Resisting cynicism is a difficult, if not impossible task. In news commentary, as in life, you try to tell yourself that human beings have a basic, elemental goodness to them that if nurtured properly, can outgrow urges to evil, pettiness, hatred; but then Donald Rumsfeld releases a solitaire app.
Donald Rumsfeld, a man directly involved in two of the world’s most destructive conflicts in recent times, a man behind the Abu-Gharaib prison complex and its advanced interrogation techniques, that man, that guy, you know, the one who said the thing about known unknowns – he has released a solitaire app.
Now what’s there to be cynical about, exactly? Does the idea of Donald Rumsfeld playing solitaire, help designing an app and publishing it to market rank alongside Tony Blair’s Middle East Peace Envoy appointment? Not exactly. In fact, the idea of an alleged war criminal making an app based on a game where the user plays alone is pretty fitting – Donald Rumsfeld, like his brand of American Neo-Conservatism, alone, playing a game in a dark room, while the rest of the world has a kickabout. Does such a thing really seem so strange?
No – the cynical urge comes in, the guffaw, the sigh, the tendency to go, ‘oh sure – of course he did!’ after the point. It goes beyond the idea that Donald Rumsfeld prospers while at least two countries languish as a direct result of his actions as Secretary of Defence – the cynical urge comes in at the intersection of American military brutality, the unofficial ‘pardon’ a man like Donald Rumsfeld is given, and the banal, laughable consumerism that he’s now involved in. From Halliburton to Solitaire – that feeling - the idea that a man like Donald Rumsfeld is given a second chance, when so many others aren’t. Oh sure – yeah – of course he did that!

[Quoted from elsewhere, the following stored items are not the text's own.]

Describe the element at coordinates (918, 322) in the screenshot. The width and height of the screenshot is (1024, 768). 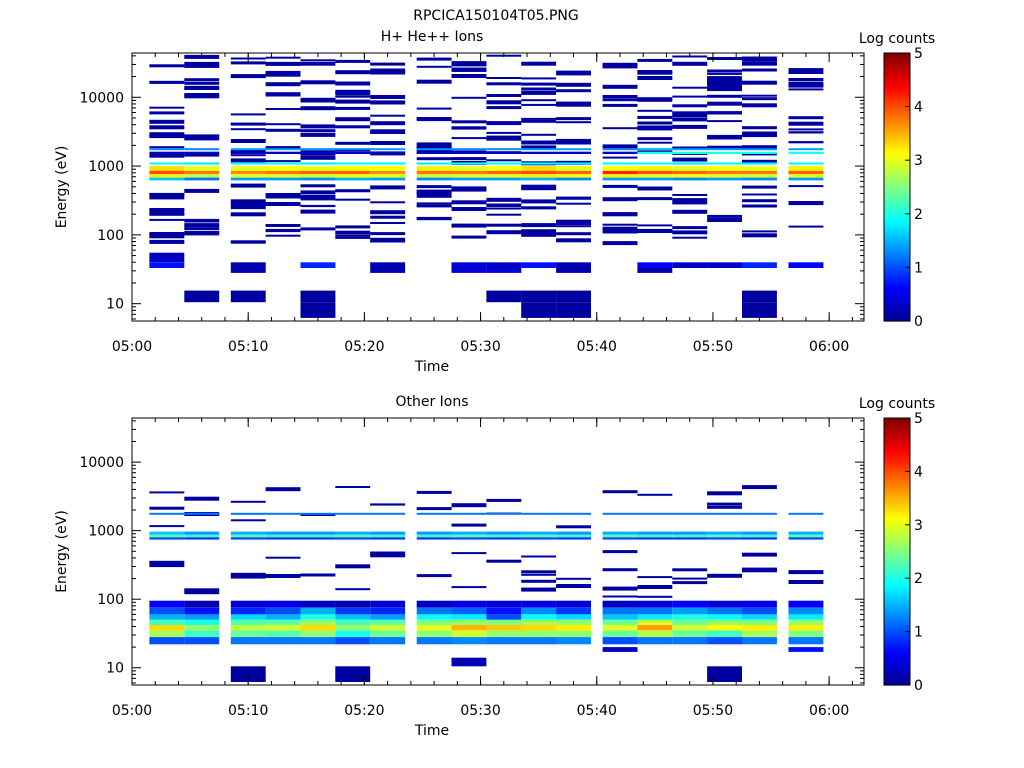
I see `colorbar-tick-label: 0` at that location.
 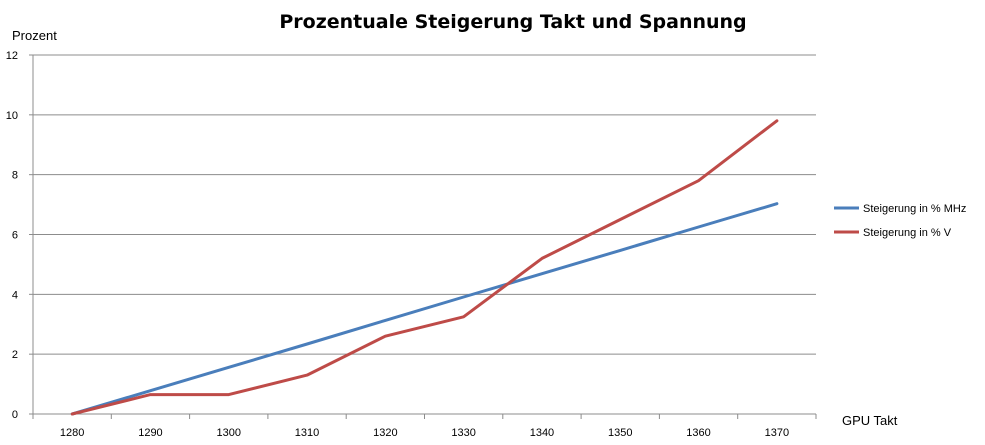 I want to click on y-axis-label: Prozent, so click(x=34, y=36).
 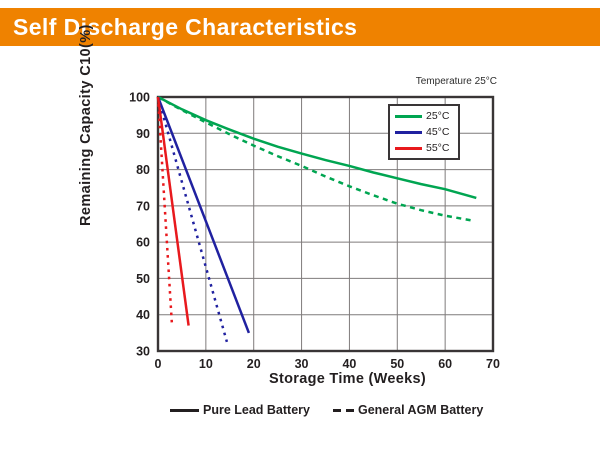 What do you see at coordinates (397, 364) in the screenshot?
I see `x-tick-label: 50` at bounding box center [397, 364].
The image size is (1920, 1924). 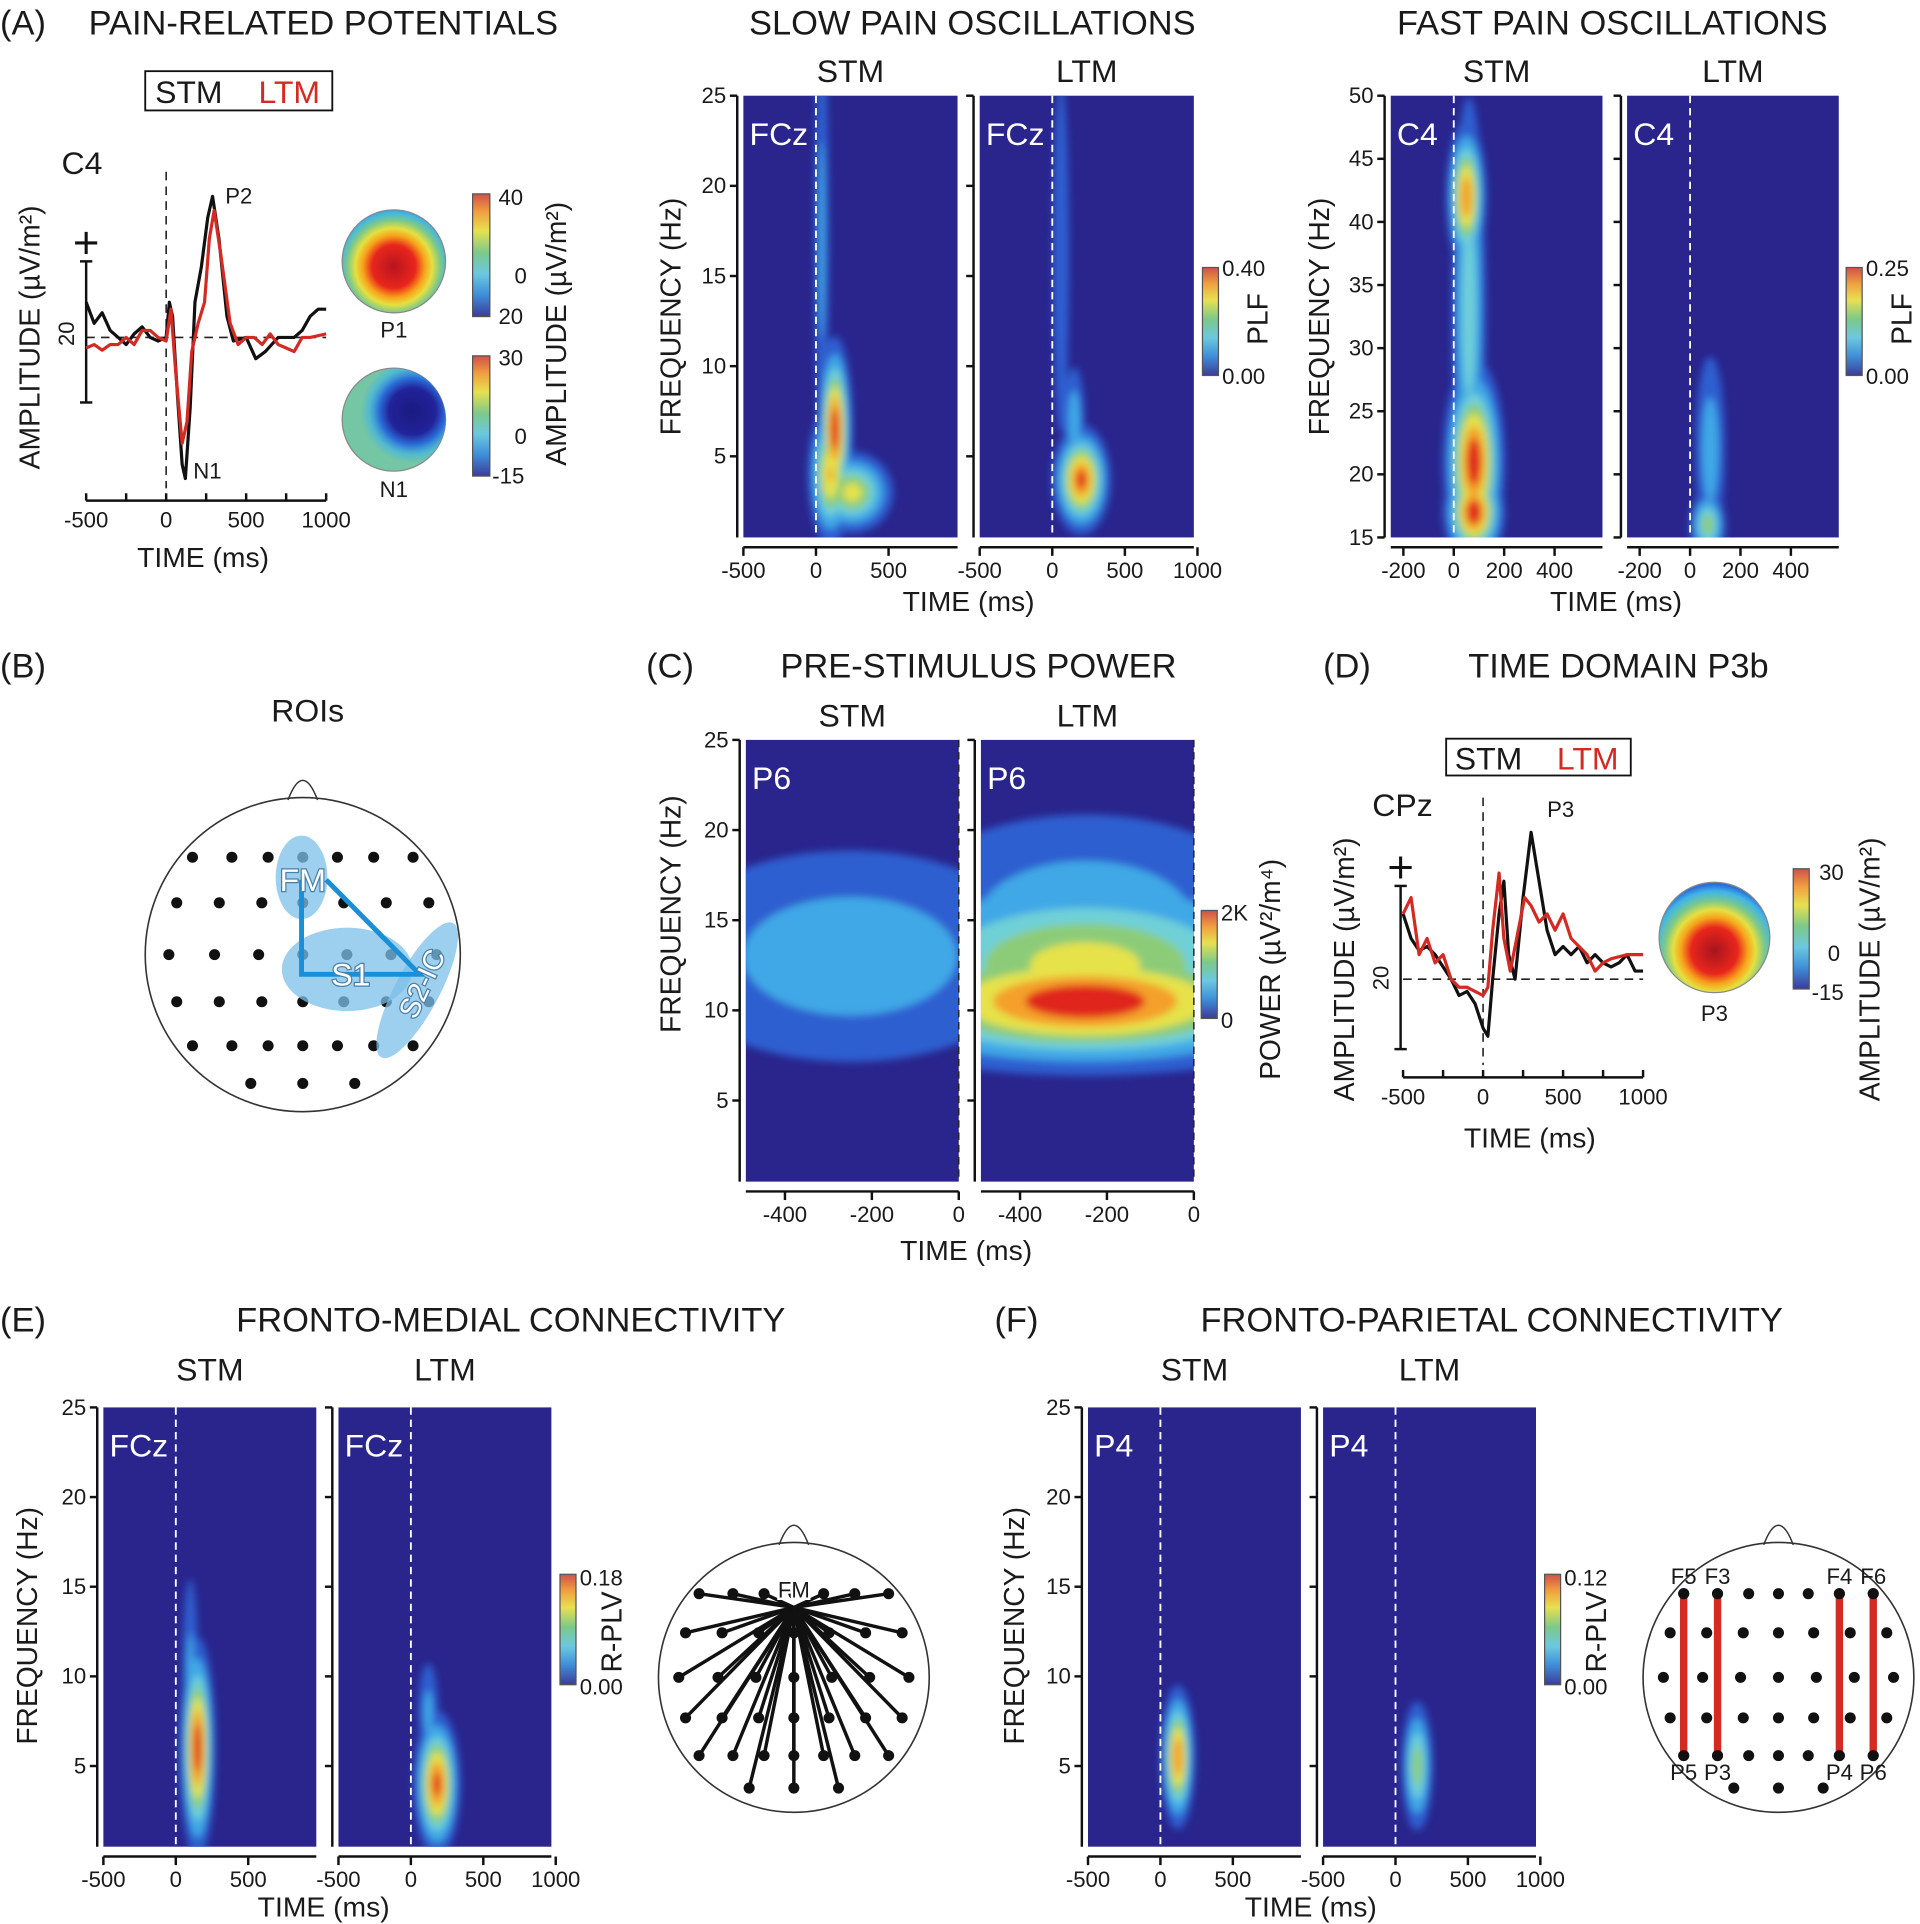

But there’s an alternate trajectory here too: A feeling of lost hope. Maybe, in another world, given a different kind of ambition, Donald Rumsfeld could have been a name familiar to tech-junkies only; He could have been an early-tech pioneer: an inoffensive advocate for the pleasant delights of private games played on machines. It’s not a Hitler-as-artist melancholy you’re feeling, but there is something there.
Another feeling of cynicism: What do we actually want? Do we want Donald Rumsfeld to suffer? No. I would like him to be put on trial, a fair trial – something his policies denied so many. But it probably won’t happen. Will he benefit as a result of his app? Probably not hugely – but there will be a certain kind of appeal for a certain set of consumers.
What we can do is try to not be cynical, try to join in when the world offers us a kickabout in the park, and not sit in dark rooms, alone, thinking we know all the answers.